1)修改/opt/module/griffin-master/measure/target/measure-0.6.0-SNAPSHOT.jar 名称
[atguigu@hadoop102 measure]$ mv measure-0.6.0-SNAPSHOT.jar griffin-measure.jar
2)上传 griffin-measure.jar 到 HDFS 文件目录里
[atguigu@hadoop102 measure]$ hadoop fs -mkdir /griffin/ [atguigu@hadoop102 measure]$ hadoop fs -put griffin-measure.jar /griffin/
注意:这样做的目的主要是因为 Spark 在 YARN 集群上执行任务时,需要到 HDFS 的/griffin 目录下加载 griffin-measure.jar,避免发生类 org.apache.griffin.measure.Application 找不到的错误。
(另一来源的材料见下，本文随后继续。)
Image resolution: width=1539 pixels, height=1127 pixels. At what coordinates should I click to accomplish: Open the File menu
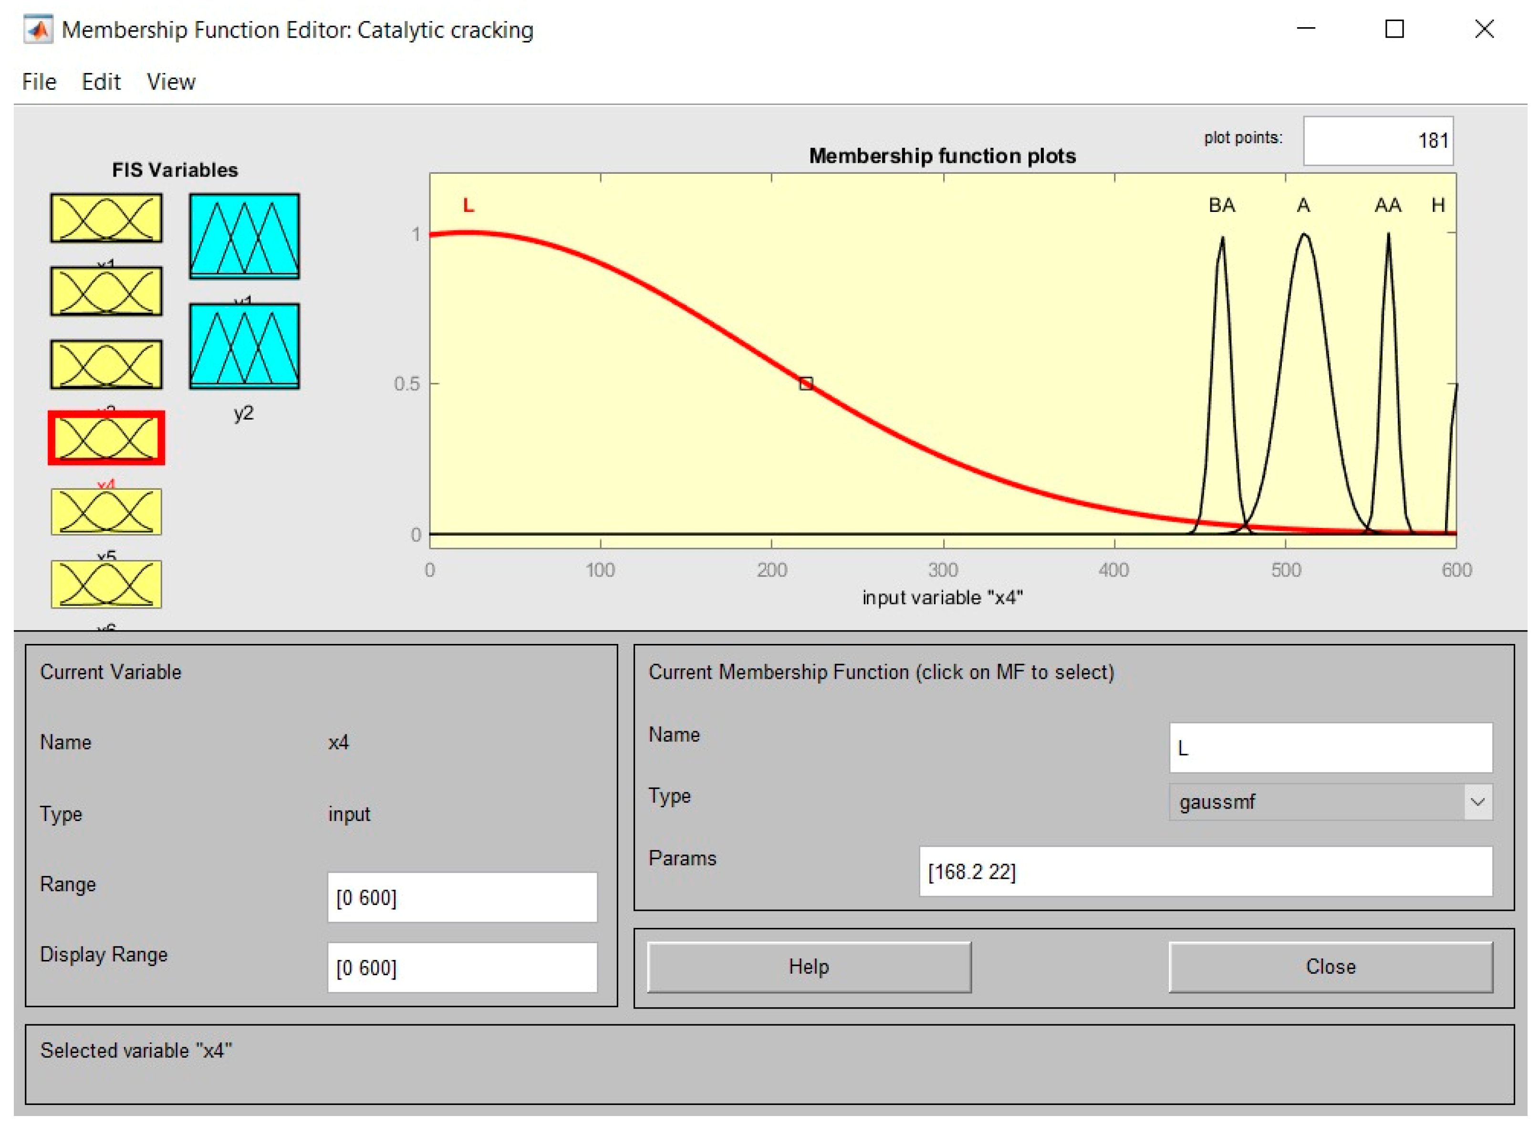click(39, 82)
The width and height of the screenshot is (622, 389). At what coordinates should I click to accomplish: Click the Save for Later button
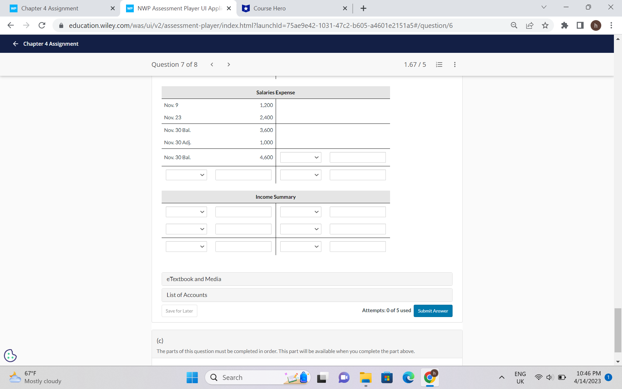click(x=179, y=311)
3)上传 hive-site.xml 文件到 HDFS 的/home/spark_conf/路径
[atguigu@hadoop102 ~]$ hadoop fs -mkdir -p /home/spark_conf/
[atguigu@hadoop102 ~]$ hadoop fs -put /opt/module/hive/conf/hive-site.xml /home/spark_conf/
2.4.2 执行 Griffin
1)确保其他服务已经启动
① 启动 HDFS & YARN :
[atguigu@hadoop102 module]$ /opt/module/hadoop-2.7.2/sbin/start-dfs.sh
[atguigu@hadoop103 module]$ /opt/module/hadoop-2.7.2/sbin/start-yarn.sh
② 启动 elasticsearch 服务:
[atguigu@hadoop102 module]$ nohup /opt/module/elasticsearch-5.2.2/bin/elasticsearch &
③ 启动 hive 服务:
[atguigu@hadoop102 hive]$ nohup /opt/module/hive/bin/hive --service metastore &
[atguigu@hadoop102 hive]$ nohup /opt/module/hive/bin/hive --service hiveserver2 &
④ 启动 livy 服务:
[atguigu@hadoop102 livy]$ /opt/module/livy/bin/livy-server start
2)进入到/opt/module/griffin-master/service/target/路径,运行 service-0.6.0-SNAPSHOT.jar
控制台启动:控制台打印信息
[atguigu@hadoop102 target]$ java -jar /opt/module/griffin/service-0.6.0-SNAPSHOT.jar
后台启动:启动后台并把日志归写倒 service.out
[atguigu@hadoop102 ~]$ nohup java -jar service-0.6.0-SNAPSHOT.jar>service.out 2>&1 &
2.4.3 浏览器访问
http://hadoop102:8080 默认账户和密码都是无